- WRITTEN PROBLEM:
Rewrite the material below, replacing "How do I perform" with "How can I carry out" and leaving all else unchanged.

□ □ □ □

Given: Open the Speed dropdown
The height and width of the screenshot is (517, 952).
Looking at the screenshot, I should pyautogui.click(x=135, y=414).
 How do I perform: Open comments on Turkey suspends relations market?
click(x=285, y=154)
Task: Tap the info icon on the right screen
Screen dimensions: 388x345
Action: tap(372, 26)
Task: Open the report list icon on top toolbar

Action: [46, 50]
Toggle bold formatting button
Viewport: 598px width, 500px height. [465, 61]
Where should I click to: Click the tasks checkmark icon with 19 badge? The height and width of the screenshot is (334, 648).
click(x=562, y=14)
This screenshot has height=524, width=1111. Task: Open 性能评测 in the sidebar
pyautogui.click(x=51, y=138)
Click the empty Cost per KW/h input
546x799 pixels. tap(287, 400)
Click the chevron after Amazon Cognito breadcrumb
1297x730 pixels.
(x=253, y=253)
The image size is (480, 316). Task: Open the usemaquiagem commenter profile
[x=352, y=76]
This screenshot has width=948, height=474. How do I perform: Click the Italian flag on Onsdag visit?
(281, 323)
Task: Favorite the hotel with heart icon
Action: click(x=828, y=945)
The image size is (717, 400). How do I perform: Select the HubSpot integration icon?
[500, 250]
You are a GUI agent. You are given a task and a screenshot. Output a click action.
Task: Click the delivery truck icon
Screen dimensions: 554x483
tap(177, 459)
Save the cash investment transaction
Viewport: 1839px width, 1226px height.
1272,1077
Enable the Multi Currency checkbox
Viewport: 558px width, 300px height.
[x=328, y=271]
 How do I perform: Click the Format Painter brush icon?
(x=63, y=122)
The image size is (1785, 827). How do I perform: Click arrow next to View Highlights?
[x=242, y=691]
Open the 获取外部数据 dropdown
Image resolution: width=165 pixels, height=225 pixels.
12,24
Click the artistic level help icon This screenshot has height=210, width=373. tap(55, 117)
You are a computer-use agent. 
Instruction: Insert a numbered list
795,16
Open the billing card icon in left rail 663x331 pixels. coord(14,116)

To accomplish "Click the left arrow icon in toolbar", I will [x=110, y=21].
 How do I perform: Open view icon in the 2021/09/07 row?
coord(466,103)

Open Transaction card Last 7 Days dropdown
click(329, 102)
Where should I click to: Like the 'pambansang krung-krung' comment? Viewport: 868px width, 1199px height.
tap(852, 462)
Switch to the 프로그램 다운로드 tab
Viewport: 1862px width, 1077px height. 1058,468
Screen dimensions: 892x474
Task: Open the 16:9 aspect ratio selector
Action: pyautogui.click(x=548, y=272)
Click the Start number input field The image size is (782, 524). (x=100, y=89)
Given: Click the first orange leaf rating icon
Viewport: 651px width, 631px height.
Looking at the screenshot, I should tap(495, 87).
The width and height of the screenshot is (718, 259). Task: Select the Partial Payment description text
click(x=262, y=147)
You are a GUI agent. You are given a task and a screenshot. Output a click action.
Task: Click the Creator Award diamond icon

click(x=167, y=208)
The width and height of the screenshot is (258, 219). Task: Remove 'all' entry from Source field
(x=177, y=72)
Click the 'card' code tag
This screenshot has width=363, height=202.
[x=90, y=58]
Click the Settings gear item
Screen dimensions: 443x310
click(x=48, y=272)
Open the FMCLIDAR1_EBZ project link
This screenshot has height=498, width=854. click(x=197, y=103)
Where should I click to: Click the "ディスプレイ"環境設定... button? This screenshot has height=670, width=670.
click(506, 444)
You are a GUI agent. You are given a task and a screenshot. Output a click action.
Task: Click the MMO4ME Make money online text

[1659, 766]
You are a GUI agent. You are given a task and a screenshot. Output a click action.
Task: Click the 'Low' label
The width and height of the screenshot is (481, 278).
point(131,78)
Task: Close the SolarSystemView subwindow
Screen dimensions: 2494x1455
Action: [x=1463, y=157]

□ □ □ □

- SOLVED PROBLEM:
Given: Open the Speed dropdown
The height and width of the screenshot is (517, 952).
Looking at the screenshot, I should pyautogui.click(x=135, y=414).
 How can I carry out: Open comments on Turkey suspends relations market?
click(x=285, y=154)
Task: Tap the info icon on the right screen
Screen dimensions: 388x345
Action: tap(372, 26)
Task: Open the report list icon on top toolbar

Action: [46, 50]
Toggle bold formatting button
Viewport: 598px width, 500px height. [465, 61]
Where should I click to: Click the tasks checkmark icon with 19 badge? The height and width of the screenshot is (334, 648).
click(x=562, y=14)
This screenshot has height=524, width=1111. Task: Open 性能评测 in the sidebar
pyautogui.click(x=51, y=138)
Click the empty Cost per KW/h input
546x799 pixels. tap(287, 400)
Click the chevron after Amazon Cognito breadcrumb
1297x730 pixels.
(x=253, y=253)
The image size is (480, 316). Task: Open the usemaquiagem commenter profile
[x=352, y=76]
This screenshot has width=948, height=474. How can I carry out: Click the Italian flag on Onsdag visit?
(281, 323)
Task: Favorite the hotel with heart icon
Action: click(x=828, y=945)
The image size is (717, 400). How can I carry out: Select the HubSpot integration icon?
[500, 250]
You are a GUI agent. You are given a task and a screenshot. Output a click action.
Task: Click the delivery truck icon
Screen dimensions: 554x483
tap(177, 459)
Save the cash investment transaction
Viewport: 1839px width, 1226px height.
1272,1077
Enable the Multi Currency checkbox
Viewport: 558px width, 300px height.
[x=328, y=271]
 How can I carry out: Click the Format Painter brush icon?
(x=63, y=122)
The image size is (1785, 827). How can I carry out: Click arrow next to View Highlights?
[x=242, y=691]
Open the 获取外部数据 dropdown
Image resolution: width=165 pixels, height=225 pixels.
12,24
Click the artistic level help icon This screenshot has height=210, width=373. tap(55, 117)
You are a computer-use agent. 
Instruction: Insert a numbered list
795,16
Open the billing card icon in left rail 663x331 pixels. coord(14,116)

To accomplish "Click the left arrow icon in toolbar", I will [x=110, y=21].
 How can I carry out: Open view icon in the 2021/09/07 row?
coord(466,103)

Open Transaction card Last 7 Days dropdown
click(329, 102)
Where should I click to: Like the 'pambansang krung-krung' comment? Viewport: 868px width, 1199px height.
tap(852, 462)
Switch to the 프로그램 다운로드 tab
Viewport: 1862px width, 1077px height. 1058,468
Screen dimensions: 892x474
Task: Open the 16:9 aspect ratio selector
Action: pyautogui.click(x=548, y=272)
Click the Start number input field The image size is (782, 524). (x=100, y=89)
Given: Click the first orange leaf rating icon
Viewport: 651px width, 631px height.
Looking at the screenshot, I should tap(495, 87).
The width and height of the screenshot is (718, 259). Task: Select the Partial Payment description text
click(x=262, y=147)
You are a GUI agent. You are given a task and a screenshot. Output a click action.
Task: Click the Creator Award diamond icon

click(x=167, y=208)
The width and height of the screenshot is (258, 219). Task: Remove 'all' entry from Source field
(x=177, y=72)
Click the 'card' code tag
This screenshot has width=363, height=202.
[x=90, y=58]
Click the Settings gear item
Screen dimensions: 443x310
click(x=48, y=272)
Open the FMCLIDAR1_EBZ project link
This screenshot has height=498, width=854. click(x=197, y=103)
Where should I click to: Click the "ディスプレイ"環境設定... button? This screenshot has height=670, width=670.
click(506, 444)
You are a GUI agent. You are given a task and a screenshot. Output a click action.
Task: Click the MMO4ME Make money online text

[1659, 766]
You are a GUI agent. You are given a task and a screenshot. Output a click action.
Task: Click the 'Low' label
The width and height of the screenshot is (481, 278).
point(131,78)
Task: Close the SolarSystemView subwindow
Screen dimensions: 2494x1455
Action: [x=1463, y=157]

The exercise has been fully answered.